Enfant, j’aimais crayonner , crayonner, crayonner…des silhouettes de femmes, d’enfants, des paysages, des jardins, des ciels nuageux, des arbres dans le vent, de la neige, des ombres … mais je n’ ai jamais rêvé d’être peintre.
Dessinatrice de mode…, cela j’en ai rêvé…quand Yves St Laurent, avec sa silhouette d’ado dégingandé, devint prince chez Dior.
J’ai appris un peu à jouer du piano. Je passais de longs temps à m’essayer à des improvisations improbables (le jeu de mot est tentant ) qui ne ravissaient que moi… mais j’ai toujours su que je ne serais pas musicienne…
En revanche, dans ma tête, les soirs à l’heure où l’on va s’endormir, ou quand j’étais malade , nichée au chaud de mon lit, ou sur le vieux canapé de la salle à manger, j’inventais des histoires sentimentales, je me disais à mi-voix les mots, les phrases et les dialogues …
Plus tard à l’école, j’aimais écrire des récits. J’étais championne de rédaction !
Hors de l’école j’écrivais sur un petit carnet des débuts d’histoires, et des titres, et des titres pour mes histoires à venir…
A quinze ou seize ans j’épanchais mon romantisme, mes émois sentimentaux, dans des petites chansons ou de courts poèmes que j’aimais ressasser, rectifier, arranger jusquà éprouver en me les disant comme un sentiment d’évidence, une émotion d’être parvenue à quelque chose d’accompli…
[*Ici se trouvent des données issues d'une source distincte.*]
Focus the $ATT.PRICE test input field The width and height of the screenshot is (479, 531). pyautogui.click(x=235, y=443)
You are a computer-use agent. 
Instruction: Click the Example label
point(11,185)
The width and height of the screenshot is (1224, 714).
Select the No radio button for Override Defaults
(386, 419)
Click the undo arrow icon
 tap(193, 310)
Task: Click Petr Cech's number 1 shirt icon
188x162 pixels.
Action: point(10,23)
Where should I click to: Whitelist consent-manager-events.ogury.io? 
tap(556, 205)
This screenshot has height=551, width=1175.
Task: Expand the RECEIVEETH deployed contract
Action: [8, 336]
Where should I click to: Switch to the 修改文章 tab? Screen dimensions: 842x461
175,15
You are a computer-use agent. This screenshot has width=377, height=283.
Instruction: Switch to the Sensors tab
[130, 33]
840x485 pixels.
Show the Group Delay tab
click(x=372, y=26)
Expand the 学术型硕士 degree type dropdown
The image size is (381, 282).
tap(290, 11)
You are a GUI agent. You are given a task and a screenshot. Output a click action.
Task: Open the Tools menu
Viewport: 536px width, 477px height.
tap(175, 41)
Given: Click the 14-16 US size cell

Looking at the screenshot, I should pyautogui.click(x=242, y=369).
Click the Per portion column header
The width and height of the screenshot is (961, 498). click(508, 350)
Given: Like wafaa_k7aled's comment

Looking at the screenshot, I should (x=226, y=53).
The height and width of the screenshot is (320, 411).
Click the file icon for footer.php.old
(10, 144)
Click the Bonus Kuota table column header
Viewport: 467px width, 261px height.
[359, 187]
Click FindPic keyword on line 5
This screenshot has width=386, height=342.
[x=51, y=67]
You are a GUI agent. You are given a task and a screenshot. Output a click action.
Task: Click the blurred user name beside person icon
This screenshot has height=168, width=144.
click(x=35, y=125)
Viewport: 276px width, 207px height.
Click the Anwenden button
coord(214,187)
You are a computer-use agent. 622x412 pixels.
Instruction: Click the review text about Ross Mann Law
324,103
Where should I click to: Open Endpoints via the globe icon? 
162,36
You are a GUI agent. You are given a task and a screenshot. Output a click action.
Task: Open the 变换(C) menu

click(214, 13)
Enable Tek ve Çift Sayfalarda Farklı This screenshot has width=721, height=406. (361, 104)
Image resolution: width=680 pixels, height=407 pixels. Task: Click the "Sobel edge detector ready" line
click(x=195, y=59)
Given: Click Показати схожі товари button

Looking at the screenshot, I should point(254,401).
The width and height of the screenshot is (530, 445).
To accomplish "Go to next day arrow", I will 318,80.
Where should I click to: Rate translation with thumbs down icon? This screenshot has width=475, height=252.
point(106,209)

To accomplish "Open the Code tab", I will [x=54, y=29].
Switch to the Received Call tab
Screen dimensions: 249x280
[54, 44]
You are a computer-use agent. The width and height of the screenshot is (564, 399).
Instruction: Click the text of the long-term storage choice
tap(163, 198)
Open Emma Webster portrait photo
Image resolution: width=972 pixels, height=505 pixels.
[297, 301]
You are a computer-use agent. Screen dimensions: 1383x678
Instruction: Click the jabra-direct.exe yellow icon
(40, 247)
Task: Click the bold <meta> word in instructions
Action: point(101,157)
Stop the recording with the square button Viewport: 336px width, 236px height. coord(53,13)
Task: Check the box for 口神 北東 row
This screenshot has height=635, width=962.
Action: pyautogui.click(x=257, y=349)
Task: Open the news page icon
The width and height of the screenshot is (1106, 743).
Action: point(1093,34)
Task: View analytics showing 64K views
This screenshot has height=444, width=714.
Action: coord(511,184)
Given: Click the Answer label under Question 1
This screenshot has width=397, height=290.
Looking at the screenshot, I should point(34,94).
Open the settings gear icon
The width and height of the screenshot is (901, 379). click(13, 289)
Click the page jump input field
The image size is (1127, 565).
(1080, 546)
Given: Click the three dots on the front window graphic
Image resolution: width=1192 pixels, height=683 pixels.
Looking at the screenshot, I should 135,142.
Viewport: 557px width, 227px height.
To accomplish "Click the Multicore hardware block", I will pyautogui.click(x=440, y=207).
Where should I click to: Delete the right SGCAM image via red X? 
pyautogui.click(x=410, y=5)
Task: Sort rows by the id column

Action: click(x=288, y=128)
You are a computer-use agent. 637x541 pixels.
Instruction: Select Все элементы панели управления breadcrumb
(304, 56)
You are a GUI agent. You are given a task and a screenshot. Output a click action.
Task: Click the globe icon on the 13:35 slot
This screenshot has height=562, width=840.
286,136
Je crois que j’aurais aimé écrire. La difficulté, c’est qu’au cours des ans, j’avais perdu la capacité d’inventer des histoires, ou que je ne réussissais pas à imaginer des personnages distants de ma personne , et des êtres vivants que je connaissais.
Souvent par la suite en écoutant les romanciers parler de leurs personnages, j’ai été frappée de les entendre en parler comme d’êtres vivant d’une existence autonome, qui en quelque sorte leur échappaient…Je crois que je n’étais pas capable de concevoir des êtres totalement imaginaires, ou des lieux qui ne seraient pas conformes à la réalité, ou des situations sociales réalistes, sinon véridiques . Prisonnière de la vie en somme… !!!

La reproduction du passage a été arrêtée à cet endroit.